San Francisco was the last place on Earth I expected to find a discriminatory and hostile work environment for the lesbian, gay, bisexual and transgender community, but find it here I did. It took a few years to learn this about the City and County's Department of Parking and Traffic's enforcement division. Such things are not discussed openly. Instead, employees live in fear.
The Municipal Transportation Agency, the entity responsible for administering DPT, will tell you that both the agency and the department are in full compliance with all relevant equal employment opportunity law. Whenever the MTA executive offices receive a report about a LGBT employee being harassed or threatened at DPT, the agency is quick to pull in the suspect employee and have a talk with them. They will also instruct the General Enforcement Division's Assistant Director office to post (ad nauseum) the city's Workplace Non-Harassment policy, where employees are sure to see it. These actions, MTA will assure, prove the the agency does not tolerate a discriminatory and hostile work environment. What MTA will not tell you is that most of DPT's LGBT community knows better than to file sexual preference discrimination complaints, because they have proven to be a waste of time.
"Gays employed at the MTA are afraid to stand up for other gays," a former MTA administrator who keeps in touch with some former workmates wrote to me recently, "because of the fear they might lose their jobs. Gays stand by and watch as promotions and new positions go to family and friends of favored and powerful SFMTA/DPT employees, who may or may not be qualified, instead of to eligible gay candidates.
"Management is sidestepping the laws and policies in place, without any consequences, to prevent such favoritism and nepotism from occurring. Morale is very low for gay employees, except for those who are in the favored group. The MTA is very slow to enforce equal employment opportunity laws for gays," the former administrator concludes, "simply because cronyism, favoritism and nepotism are deeply engrained in the new hire and promotional protocol."
Such corroded hiring and promoting practices may have something to do with the low morale of gay employees at DPT's General Enforcement Division, but there is something afoot there that is even more sinister. LGBT employees know that a gay officer worked fruitlessly for years, beginning in 2000, to see that justice was done after he walked in on two other DPT parking officers attempting to assault another gay colleague. They also know that, more recently, at least one of their own has suffered a nervous breakdown due to a fear that DPT's Assistant Directors would become aware of their sexual preference.
All of these issues have been reported for years to City Hall--including the Mayor's office when Gavin Newsom was at the helm. But MTA and DPT remain cesspools of employment law malpractice.
Since May of this year, San Francisco civil grand jury and news reports have revealed the breakdown of the City and County's self-regulating policing mechanisms. Both the Ethics Commission and San Francisco civil servants' Whistleblower Program have been shown to be shams.

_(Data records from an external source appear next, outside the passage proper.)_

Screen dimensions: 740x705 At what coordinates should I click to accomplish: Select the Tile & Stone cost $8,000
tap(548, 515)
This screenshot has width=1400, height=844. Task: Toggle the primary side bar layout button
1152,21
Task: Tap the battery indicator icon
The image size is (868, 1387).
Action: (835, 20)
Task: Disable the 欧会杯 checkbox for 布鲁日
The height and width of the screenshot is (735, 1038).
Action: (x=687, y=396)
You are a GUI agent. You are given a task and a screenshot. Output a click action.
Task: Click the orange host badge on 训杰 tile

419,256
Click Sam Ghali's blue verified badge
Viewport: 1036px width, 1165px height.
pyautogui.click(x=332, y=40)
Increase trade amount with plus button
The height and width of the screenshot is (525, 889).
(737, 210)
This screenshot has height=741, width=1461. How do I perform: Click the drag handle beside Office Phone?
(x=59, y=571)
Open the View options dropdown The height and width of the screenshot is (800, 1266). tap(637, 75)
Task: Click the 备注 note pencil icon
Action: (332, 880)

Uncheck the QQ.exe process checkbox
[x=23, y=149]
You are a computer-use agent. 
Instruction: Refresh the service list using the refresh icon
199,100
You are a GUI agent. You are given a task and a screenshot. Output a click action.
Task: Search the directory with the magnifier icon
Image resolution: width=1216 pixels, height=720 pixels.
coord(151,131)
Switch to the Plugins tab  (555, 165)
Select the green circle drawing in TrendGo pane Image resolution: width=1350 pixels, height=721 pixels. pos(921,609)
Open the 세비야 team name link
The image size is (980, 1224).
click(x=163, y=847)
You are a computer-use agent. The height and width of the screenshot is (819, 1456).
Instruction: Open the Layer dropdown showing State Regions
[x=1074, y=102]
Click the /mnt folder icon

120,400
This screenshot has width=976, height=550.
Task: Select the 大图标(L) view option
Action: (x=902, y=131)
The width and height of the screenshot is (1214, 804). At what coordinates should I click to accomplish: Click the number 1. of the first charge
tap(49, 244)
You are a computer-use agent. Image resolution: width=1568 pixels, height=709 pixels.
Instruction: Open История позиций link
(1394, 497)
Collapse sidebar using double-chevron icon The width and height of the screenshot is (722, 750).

San Francisco employees who have dared to take on the corruption after their own offices have failed to do the right thing in response to their complaints have known this about CCSF administration for years.
When KGO-TV aired an expose in May of the breakdown of the Whistleblower Program, San Francisco County Supervisor Mark Farrell, who sits on the Board's Government Audit and Oversight Committee, told KGO's reporter "If we have a lot of complaints and a lot of people coming to us . . . talking about how this might not be as effective as they want it to be, it's absolutely something that we're going to look at." It is still unclear if the Board of Supervisors will take a look, even after a civil grand jury issued a report since then stating "The whistleblower program could be described as (a) bad joke, except there's nothing funny about employees suffering abusive and career-killing treatment."
Nor is there anything funny, or even understandable, about the hostile work environment at SFMTA/DPT that exists for LGBT employees.
When will the "good" people within San Francisco government take action of behalf of all of the employees who serve within their ranks?